**WHAT IS REQUIRED**
Could you write out the records below exactly, without omitting a line?

Dataset entries:
-=-=-=-=-

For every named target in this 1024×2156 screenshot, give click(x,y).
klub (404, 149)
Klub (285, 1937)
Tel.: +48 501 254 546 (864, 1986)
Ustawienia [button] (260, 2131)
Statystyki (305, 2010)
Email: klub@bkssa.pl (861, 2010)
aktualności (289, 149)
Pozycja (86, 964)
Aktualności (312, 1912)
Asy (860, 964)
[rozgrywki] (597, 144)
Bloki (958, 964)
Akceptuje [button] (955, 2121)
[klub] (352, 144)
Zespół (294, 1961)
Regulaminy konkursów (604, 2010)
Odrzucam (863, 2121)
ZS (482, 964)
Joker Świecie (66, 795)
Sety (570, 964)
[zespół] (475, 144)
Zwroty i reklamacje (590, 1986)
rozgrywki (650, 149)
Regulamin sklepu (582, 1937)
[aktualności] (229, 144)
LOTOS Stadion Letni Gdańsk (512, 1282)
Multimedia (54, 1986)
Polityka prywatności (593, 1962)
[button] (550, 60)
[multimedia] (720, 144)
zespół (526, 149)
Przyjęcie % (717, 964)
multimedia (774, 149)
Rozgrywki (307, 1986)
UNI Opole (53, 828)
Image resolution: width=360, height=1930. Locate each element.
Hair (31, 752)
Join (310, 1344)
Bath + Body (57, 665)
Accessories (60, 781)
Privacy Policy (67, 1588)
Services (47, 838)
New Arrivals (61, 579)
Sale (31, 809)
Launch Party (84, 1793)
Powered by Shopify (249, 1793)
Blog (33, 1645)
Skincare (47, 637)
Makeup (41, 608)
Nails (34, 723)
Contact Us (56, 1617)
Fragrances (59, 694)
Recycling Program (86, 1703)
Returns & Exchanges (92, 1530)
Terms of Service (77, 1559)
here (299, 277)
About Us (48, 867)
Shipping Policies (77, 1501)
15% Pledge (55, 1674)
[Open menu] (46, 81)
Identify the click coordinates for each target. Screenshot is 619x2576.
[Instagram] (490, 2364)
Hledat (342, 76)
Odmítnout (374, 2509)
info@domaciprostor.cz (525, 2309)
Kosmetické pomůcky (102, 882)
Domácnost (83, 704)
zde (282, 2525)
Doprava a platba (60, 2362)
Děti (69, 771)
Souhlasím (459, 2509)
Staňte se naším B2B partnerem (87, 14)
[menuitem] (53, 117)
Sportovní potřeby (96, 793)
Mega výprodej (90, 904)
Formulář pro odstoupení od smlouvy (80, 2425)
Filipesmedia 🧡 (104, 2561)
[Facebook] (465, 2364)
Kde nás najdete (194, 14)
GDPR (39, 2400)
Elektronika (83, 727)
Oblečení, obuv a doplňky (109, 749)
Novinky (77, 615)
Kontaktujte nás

-=-=-=-=-

**WRITTEN REPLY**
For every named target in this 1024×2156 screenshot, give click(x,y).
klub (404, 149)
Klub (285, 1937)
Tel.: +48 501 254 546 (864, 1986)
Ustawienia [button] (260, 2131)
Statystyki (305, 2010)
Email: klub@bkssa.pl (861, 2010)
aktualności (289, 149)
Pozycja (86, 964)
Aktualności (312, 1912)
Asy (860, 964)
[rozgrywki] (597, 144)
Bloki (958, 964)
Akceptuje [button] (955, 2121)
[klub] (352, 144)
Zespół (294, 1961)
Regulaminy konkursów (604, 2010)
Odrzucam (863, 2121)
ZS (482, 964)
Joker Świecie (66, 795)
Sety (570, 964)
[zespół] (475, 144)
Zwroty i reklamacje (590, 1986)
rozgrywki (650, 149)
Regulamin sklepu (582, 1937)
[aktualności] (229, 144)
LOTOS Stadion Letni Gdańsk (512, 1282)
Multimedia (54, 1986)
Polityka prywatności (593, 1962)
[button] (550, 60)
[multimedia] (720, 144)
zespół (526, 149)
Przyjęcie % (717, 964)
multimedia (774, 149)
Rozgrywki (307, 1986)
UNI Opole (53, 828)
Image resolution: width=360, height=1930. Locate each element.
Hair (31, 752)
Join (310, 1344)
Bath + Body (57, 665)
Accessories (60, 781)
Privacy Policy (67, 1588)
Services (47, 838)
New Arrivals (61, 579)
Sale (31, 809)
Launch Party (84, 1793)
Powered by Shopify (249, 1793)
Blog (33, 1645)
Skincare (47, 637)
Makeup (41, 608)
Nails (34, 723)
Contact Us (56, 1617)
Fragrances (59, 694)
Recycling Program (86, 1703)
Returns & Exchanges (92, 1530)
Terms of Service (77, 1559)
here (299, 277)
About Us (48, 867)
Shipping Policies (77, 1501)
15% Pledge (55, 1674)
[Open menu] (46, 81)
Identify the click coordinates for each target. Screenshot is 619x2576.
[Instagram] (490, 2364)
Hledat (342, 76)
Odmítnout (374, 2509)
info@domaciprostor.cz (525, 2309)
Kosmetické pomůcky (102, 882)
Domácnost (83, 704)
zde (282, 2525)
Doprava a platba (60, 2362)
Děti (69, 771)
Souhlasím (459, 2509)
Staňte se naším B2B partnerem (87, 14)
[menuitem] (53, 117)
Sportovní potřeby (96, 793)
Mega výprodej (90, 904)
Formulář pro odstoupení od smlouvy (80, 2425)
Filipesmedia 🧡 (104, 2561)
[Facebook] (465, 2364)
Kde nás najdete (194, 14)
GDPR (39, 2400)
Elektronika (83, 727)
Oblečení, obuv a doplňky (109, 749)
Novinky (77, 615)
Kontaktujte nás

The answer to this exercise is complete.